Exercise prompt:
Please reproduce, word for word, a part of the union membership passage below, beginning at the words "Labor unions have become" and stopping after "percent last year.".

Passage:
#####

Labor unions have lost a significant share of wage and salary workers over the decades. Some have argued the decline puts workers at risk while others have countered it shows unions are becoming less relevant. The Bureau of Labor Statistics (BLS) reports the membership rate declined to 10.7 percent in 2016.

Union Membership Rate

“The number of wage and salary workers belonging to unions, at 14.6 million in 2016, declined by 240,000 from 2015,” the BLS report stated. “In 1983, the first year for which comparable union data are available, the union membership rate was 20.1 percent, and there were 17.7 million union workers.”

Labor unions have become increasingly reliant on public-sector workers to slow the decline. The union membership rate for public-sector workers remained steady at 34.4 percent. The public-sector rate was more than five times higher than that of private-sector workers which fell to 6.4 percent last year.

“In 2016, 7.1 million employees in the public sector belonged to a union, compared with 7.4 million workers in the private sector,” the report said. “Within the public sector, the union membership rate was highest for local government.”

Those that work in education, training, protective services, and libraries had the highest unionization rates. Some have warned the decline over decades has put workers at risk. The Economic Policy Institute (EPI) argues the trend is the result of inadequate labor laws and attacks on workers.

“Workers’ wishes to engage in collective bargaining far exceed their ability to do so because of our inadequate laws,” EPI President Lawrence Mishel wrote. “The resulting erosion of collective bargaining exacerbates our decades-long problems with wage stagnation and inequality, hurts not only union workers but also nonunion workers.”

#####

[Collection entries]
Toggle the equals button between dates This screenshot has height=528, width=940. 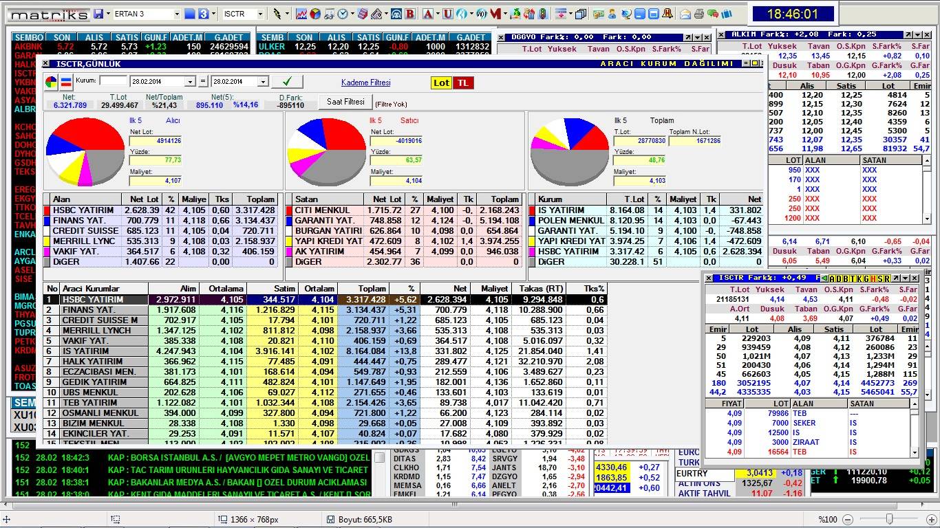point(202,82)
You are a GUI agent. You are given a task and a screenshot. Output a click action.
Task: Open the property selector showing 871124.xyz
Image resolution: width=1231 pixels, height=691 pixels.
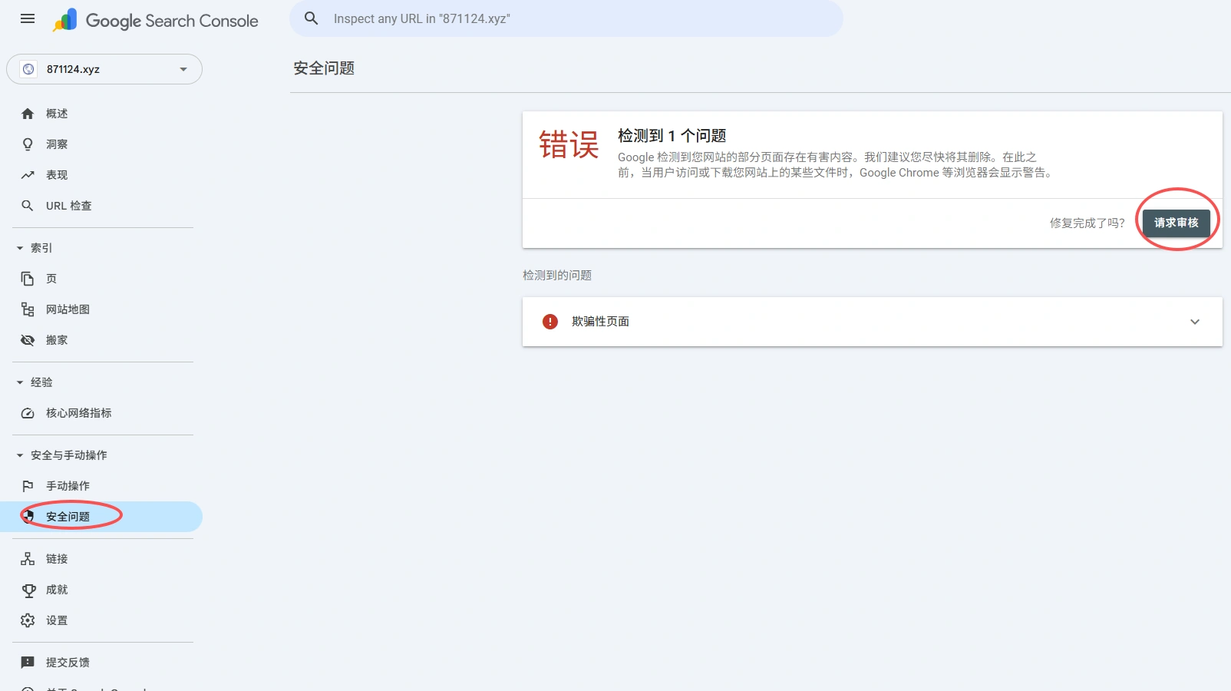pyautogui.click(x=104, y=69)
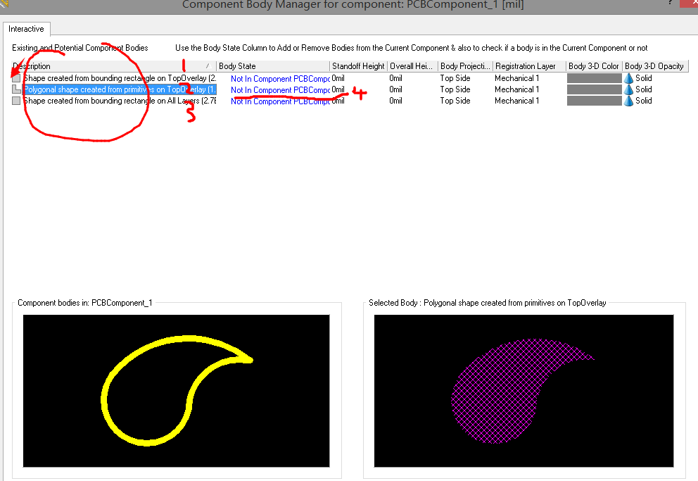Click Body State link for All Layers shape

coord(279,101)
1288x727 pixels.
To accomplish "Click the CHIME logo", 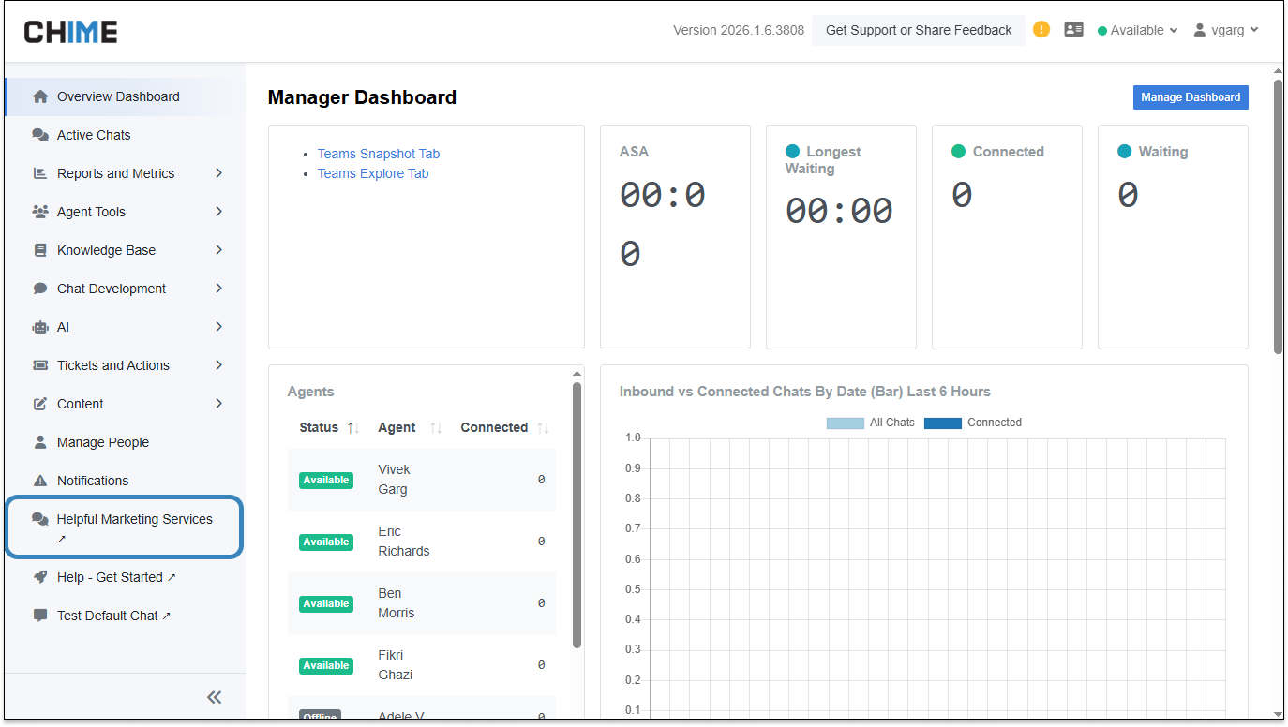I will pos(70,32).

#####

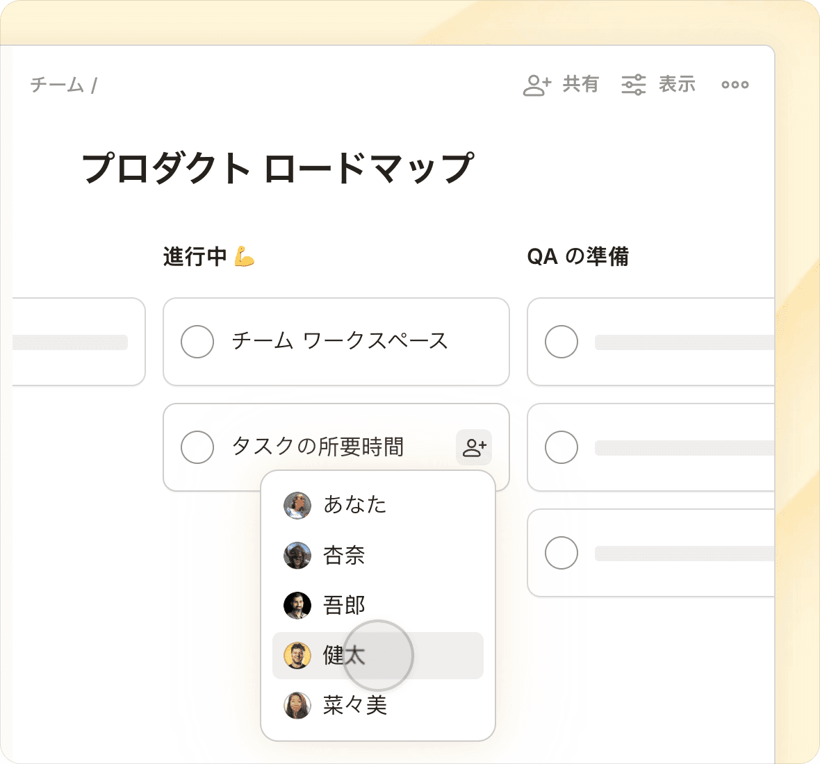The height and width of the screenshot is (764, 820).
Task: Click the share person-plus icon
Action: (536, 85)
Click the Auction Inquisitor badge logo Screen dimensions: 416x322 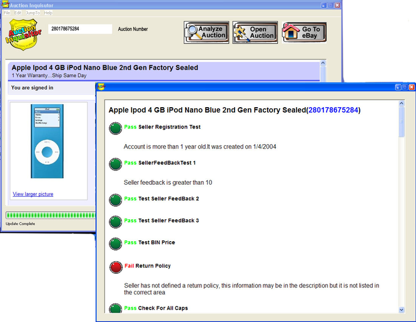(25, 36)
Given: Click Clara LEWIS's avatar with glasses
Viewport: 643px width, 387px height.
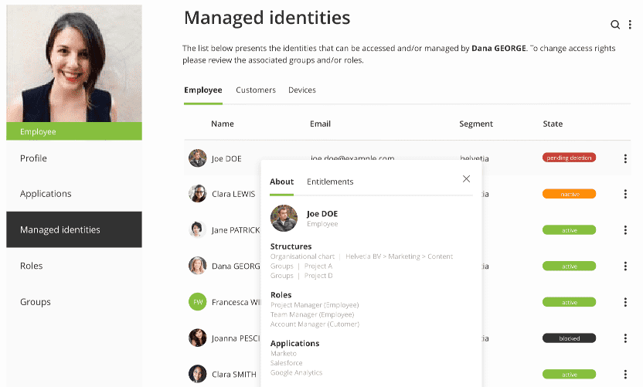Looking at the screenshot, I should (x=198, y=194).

#####

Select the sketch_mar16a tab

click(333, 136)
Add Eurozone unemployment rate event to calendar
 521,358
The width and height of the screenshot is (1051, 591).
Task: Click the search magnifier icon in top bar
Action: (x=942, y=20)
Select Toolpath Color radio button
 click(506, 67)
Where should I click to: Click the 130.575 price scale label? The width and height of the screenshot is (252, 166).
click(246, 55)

#####

Exercise answer:
Labor unions have become increasingly reliant on public-sector workers to slow the decline. The union membership rate for public-sector workers remained steady at 34.4 percent. The public-sector rate was more than five times higher than that of private-sector workers which fell to 6.4 percent last year.